* Written exercise
Copy out, word for word, everything in the lines below from the line containing "coordinates (20, 287)." down to the final line, including both.
|---|
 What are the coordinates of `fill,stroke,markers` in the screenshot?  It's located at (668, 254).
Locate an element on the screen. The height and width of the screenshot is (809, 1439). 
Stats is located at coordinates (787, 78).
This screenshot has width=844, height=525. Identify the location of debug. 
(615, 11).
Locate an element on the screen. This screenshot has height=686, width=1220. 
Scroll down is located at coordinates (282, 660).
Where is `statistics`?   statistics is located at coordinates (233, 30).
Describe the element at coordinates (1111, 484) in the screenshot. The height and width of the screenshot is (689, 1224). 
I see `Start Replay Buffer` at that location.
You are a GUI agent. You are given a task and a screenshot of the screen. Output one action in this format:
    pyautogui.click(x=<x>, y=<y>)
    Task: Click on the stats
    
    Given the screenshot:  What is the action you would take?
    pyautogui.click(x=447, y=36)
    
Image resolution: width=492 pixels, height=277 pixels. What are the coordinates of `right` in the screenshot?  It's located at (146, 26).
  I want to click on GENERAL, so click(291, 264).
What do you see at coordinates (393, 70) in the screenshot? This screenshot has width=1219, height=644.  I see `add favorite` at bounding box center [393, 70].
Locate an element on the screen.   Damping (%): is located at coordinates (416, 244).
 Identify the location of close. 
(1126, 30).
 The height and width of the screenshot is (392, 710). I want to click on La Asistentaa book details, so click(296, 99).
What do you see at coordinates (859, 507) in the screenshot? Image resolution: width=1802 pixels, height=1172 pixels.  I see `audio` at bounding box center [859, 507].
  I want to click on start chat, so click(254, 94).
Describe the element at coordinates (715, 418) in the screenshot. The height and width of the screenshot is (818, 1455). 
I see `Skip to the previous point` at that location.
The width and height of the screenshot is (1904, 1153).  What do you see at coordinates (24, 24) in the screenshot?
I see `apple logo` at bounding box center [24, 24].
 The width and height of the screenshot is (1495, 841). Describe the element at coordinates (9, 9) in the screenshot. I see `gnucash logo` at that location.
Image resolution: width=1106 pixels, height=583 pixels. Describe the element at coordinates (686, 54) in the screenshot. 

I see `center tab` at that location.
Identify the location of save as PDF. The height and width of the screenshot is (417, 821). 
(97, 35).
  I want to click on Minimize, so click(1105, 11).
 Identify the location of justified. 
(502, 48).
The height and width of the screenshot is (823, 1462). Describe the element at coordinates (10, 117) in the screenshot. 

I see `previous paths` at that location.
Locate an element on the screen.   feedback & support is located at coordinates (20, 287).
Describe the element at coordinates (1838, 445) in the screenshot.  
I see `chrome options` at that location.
|---|
* Written answer
Locate an element on the screen.   feedback & support is located at coordinates (20, 287).
Describe the element at coordinates (1838, 445) in the screenshot.  
I see `chrome options` at that location.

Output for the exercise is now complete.